» **EXERCISE BRIEF**
Print exactly the lines below between the line containing "936x392 pixels. At" and the line containing "Task: Switch to the Color Set Libraries tab", counting both of those lines. Leave pictures out.

» **SUPPLIED DATA**
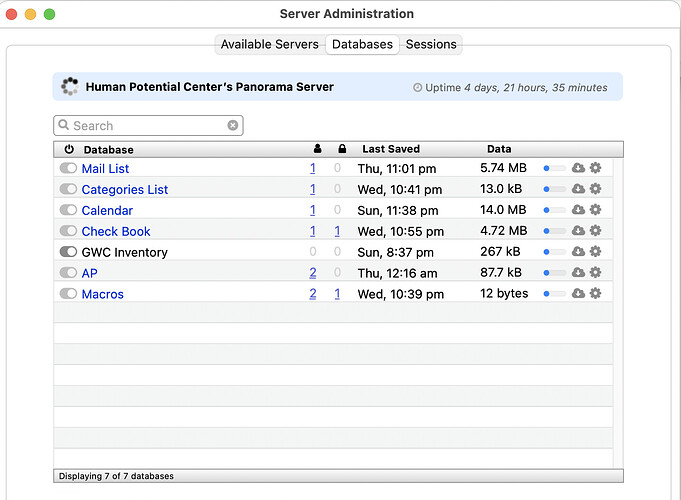The height and width of the screenshot is (500, 681).
Task: Open the gear settings for AP
Action: [595, 273]
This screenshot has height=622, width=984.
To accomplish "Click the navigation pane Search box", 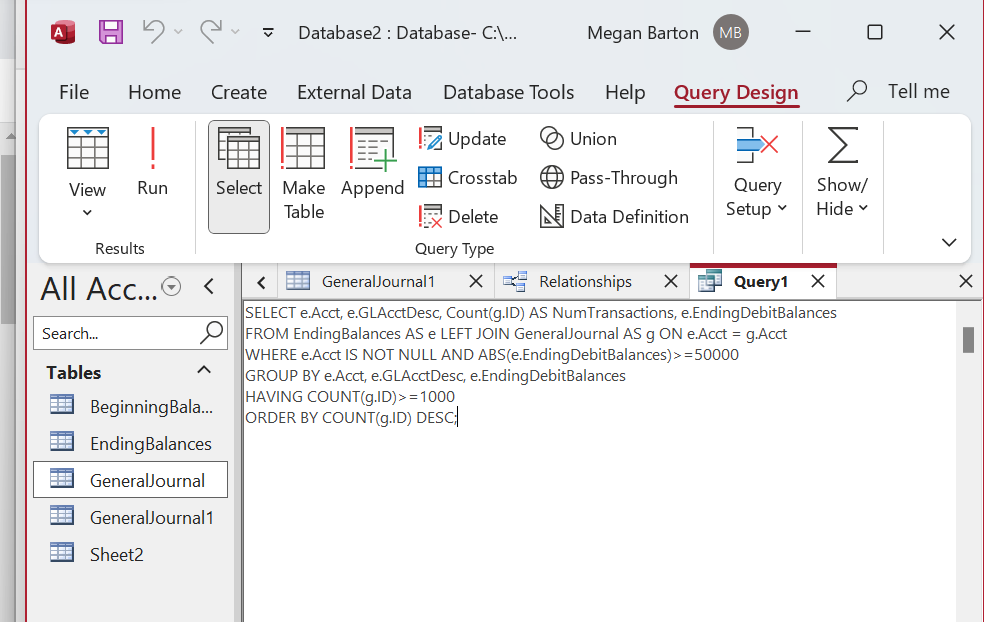I will tap(118, 333).
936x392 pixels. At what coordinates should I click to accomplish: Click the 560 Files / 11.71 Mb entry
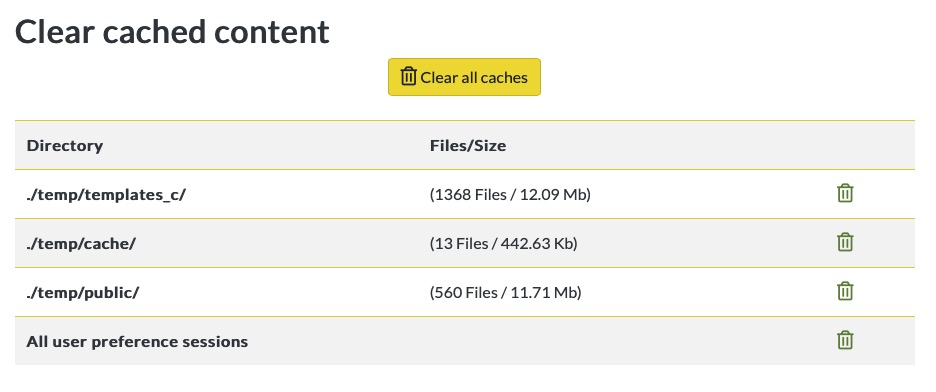click(x=506, y=292)
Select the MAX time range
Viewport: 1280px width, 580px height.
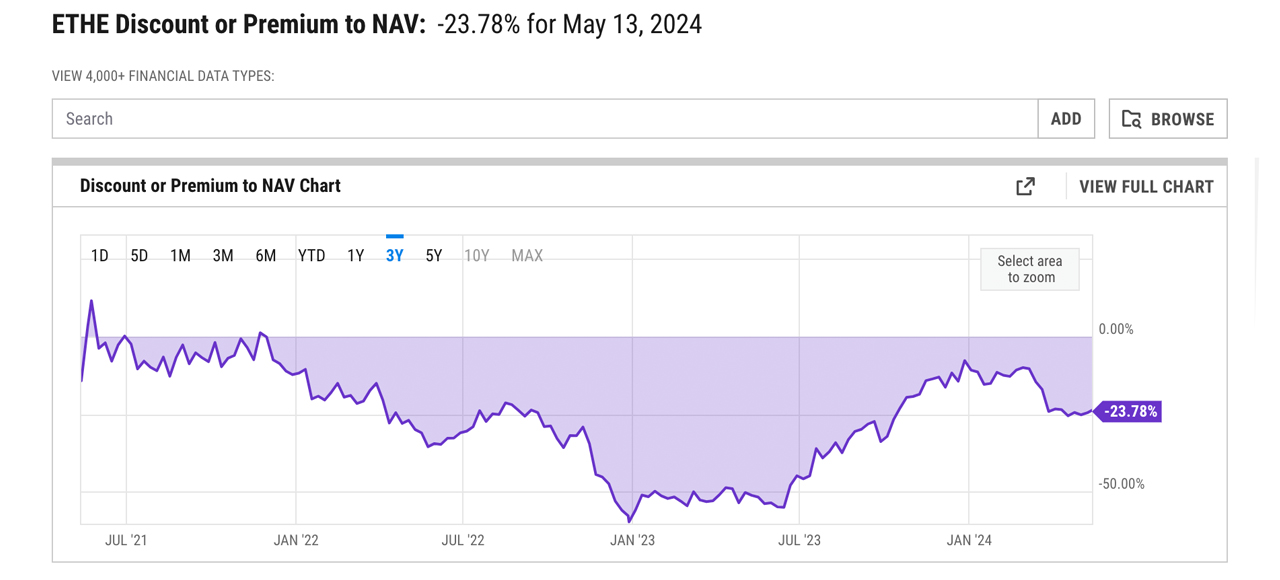tap(527, 256)
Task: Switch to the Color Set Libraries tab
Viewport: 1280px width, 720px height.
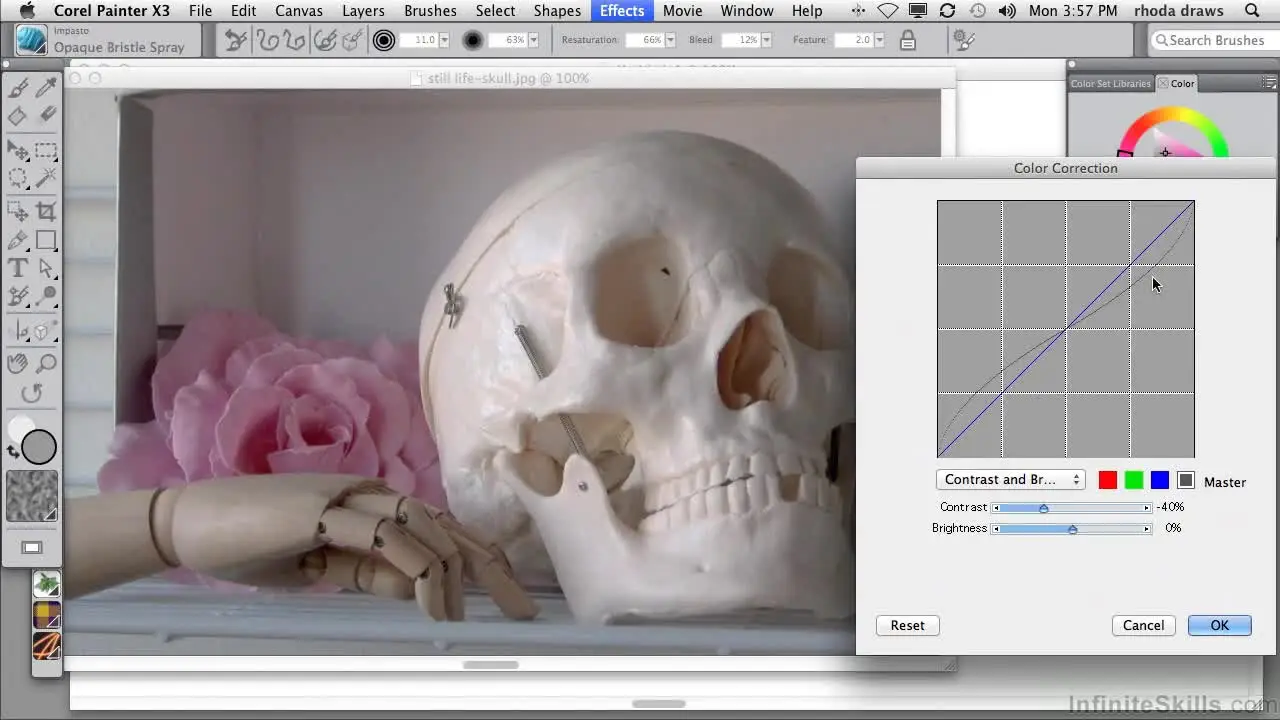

» **THE ANSWER**
936x392 pixels. At what coordinates should I click to accomplish: Click the 560 Files / 11.71 Mb entry
click(x=506, y=292)
Select the MAX time range
Viewport: 1280px width, 580px height.
tap(527, 256)
Task: Switch to the Color Set Libraries tab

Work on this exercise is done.